Etre parqués derrière des barbelés électrifiés sans savoir pourquoi, être privés de liberté, et surtout de la route, était pour les Tsiganes/nomades le pire des malheurs. D’autant plus que de leur enclos, ils voyaient tous les sédentaires circuler librement sur la nationale et la voie ferrée qui longeaient les deux côtés du camp sur toute sa longueur. Et cela même après la libération de la région, fin août 1944.
Ajoutez des baraquement non chauffés, en dehors de l’école et de la chapelle, la terre du camp presque toujours transformée en bourbier, une promiscuité forcée pour une population jalouse de son indépendance, une nourriture plus qu’insuffisante et peu diversifiée, et vous avez, pour plagier La Fontaine, de ces malheureux la peinture achevée.
Pourtant, dans la grisaille des jours sans fin de l’internement, il y eut quelques coins de ciel bleu ; grâce à la présence des instituteurs qui s’attachèrent à ces élèves qu’avant la guerre ils avaient peu vus dans leur classe ; surtout grâce à celle de religieux dont l’œuvre première est d’aider les miséreux.
L'abbé Jollec
Il y eut l’abbé Jollec, curé de Méron, en ces années encore petite commune proche de Montreuil-Bellay sur le territoire de laquelle se trouvait l’ensemble des baraques en bois du camp.

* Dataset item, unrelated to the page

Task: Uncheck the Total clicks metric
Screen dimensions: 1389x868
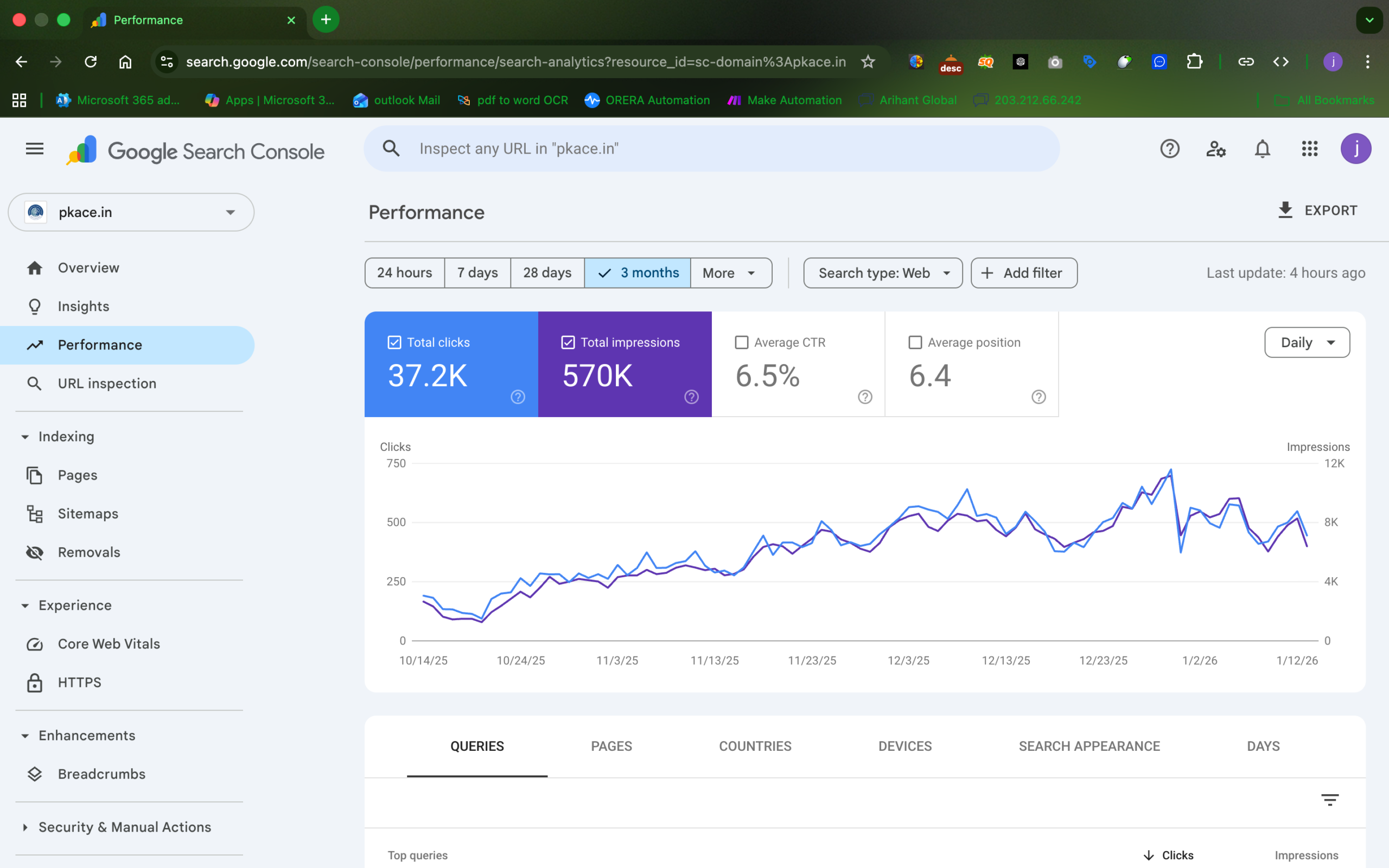Action: pyautogui.click(x=393, y=342)
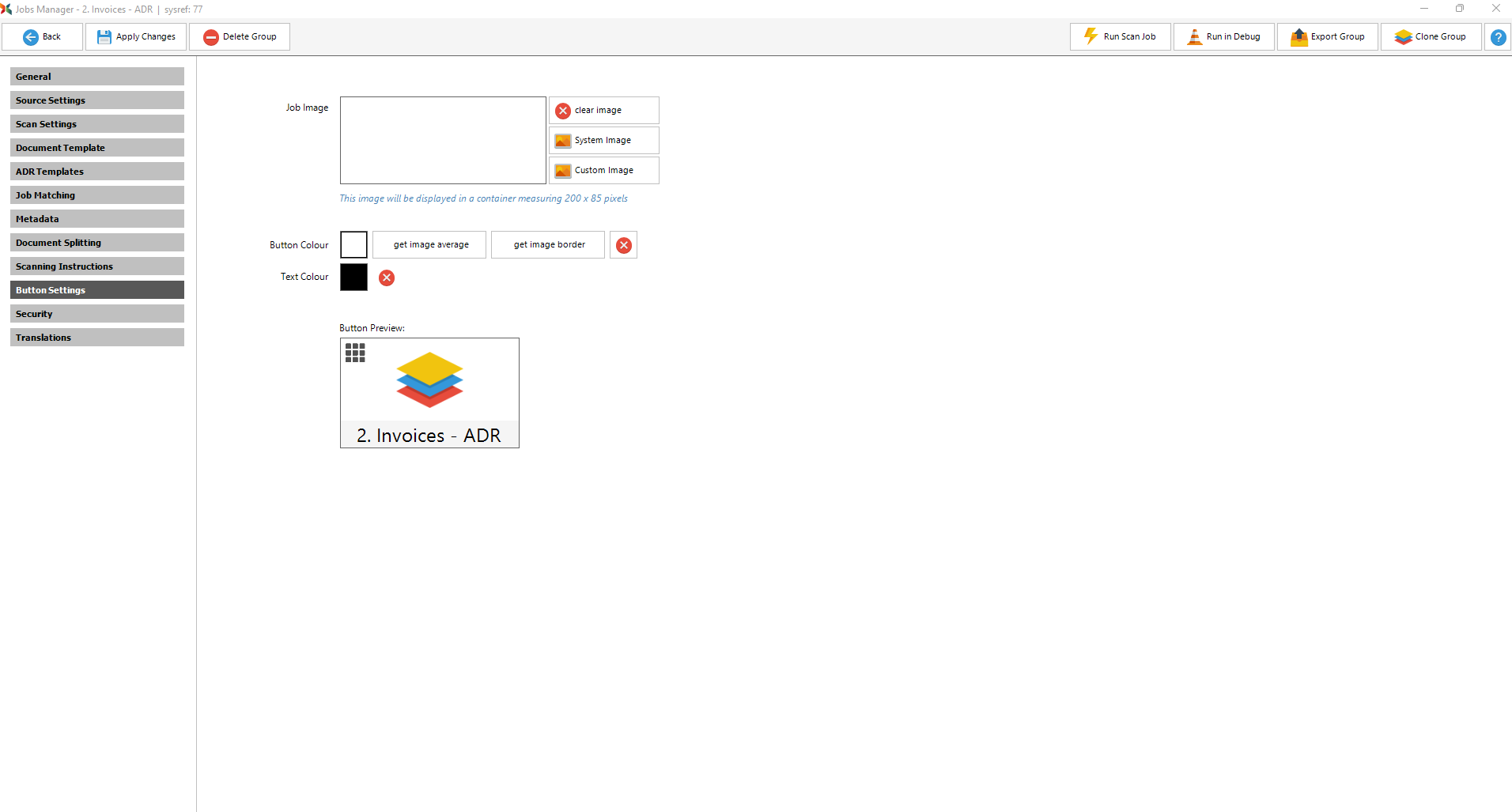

L'abbé Jollec et son évêque dans les années 1930 (Archives privées)
Le jeudi, il sortait les enfants de l’enceinte et les emmenait jouer dans la campagne environnante, n’oubliant jamais de leur distribuer quelques friandises. Trop de compassion, sans doute, et l’administration fit demander un jour à son évêque de lui interdire l’accès au camp. Ces deux extraits de lettres des Archives Départementales du Maine-et-Loire :
- De l’abbé Jollec, le 21 novembre 1941 : Que vont devenir ces pauvres créatures lorsque les vents glacés vont balayer cette plaine dénudée de Champagne ? La mortalité et les épidémies peuvent s’y mettre très facilement. Ce qui presse le plus pour le moment, ce sont des vêtements, des chaussures, et surtout une suralimentation.
- Réponse de l’Administration en date du 27 décembre suivant : L’abbé Jollec […] vient de se rendre indésirable tant par son attitude "débraillée" que par les initiatives intempestives qu’il se permet à chaque instant.
Les sœurs franciscaines missionnaires de Marie
Ne pouvant alors partir en mission à l’étranger, elles ont demandé à vivre dans le camp pour secourir ces corps et ces âmes en perdition. Leurs archives m’ont été récemment confiées, et j’extrais ces quelques lignes de leur journal ainsi que ces dessins. L’intégralité des documents a été publiée dans la quatrième édition de mon ouvrage.
Un soir, l’une de nous, passant devant une baraque, plaisante entend Mme D. sur la noirceur des pieds de son fils qui n’ont pas touché l’eau depuis longtemps. La bonne femme se met à rire et répond. « Heureusement, ça ne va pas salir les draps ! »
[Une autre fois,] la même appelait à grand cris son fils, son Mouscrenic (le roi des oiseaux en langage de la route) pour qu’il cherche sa petite Louise, âgée de 3 ans. Mouscrenic n’entend pas… Pleine de philosophie, la bonne femme conclut : « Après tout, y a des barbelés, ma Louise ne n’est pas fait écraser par les autos. » Et elle ne s’en préoccupe plus.
Les religieuses logeaient dans un bâtiment du camp, et ne sont allées coucher en ville le soir qu'au cours de l'été 1944, aussitôt après les premiers bombardements par des avions alliés ; elles n'ont quitté les barbelés de Montreuil-Bellay que début janvier 1945, après que les Tsiganes eurent été transférés dans d'autres camps.
Une image tendre : une femme, son bébé dans les bras et un autre enfant accroché à sa robe.
La religieuse a dessiné en second plan l'un des clochards raflés dans les rues de Nantes au printemps 1942, internés à Moisdon-la-Rivière (Loire-Atlantique) puis à Coudrecieux et Mulsanne (Sarthe) et qui sont quasiment tous mors dans le camp de Montreuil-Bellay pendant l'hiver 1942/1943.